[Saved data entries]
++++++++++++++++++++

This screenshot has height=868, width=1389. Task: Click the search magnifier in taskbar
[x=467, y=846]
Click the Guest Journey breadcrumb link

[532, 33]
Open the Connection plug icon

++++++++++++++++++++

• _Task objective_
Return the whole of the data, character for character.

• _Solution to this problem_
This screenshot has height=868, width=1389. Task: Click the search magnifier in taskbar
[x=467, y=846]
Click the Guest Journey breadcrumb link

[532, 33]
Open the Connection plug icon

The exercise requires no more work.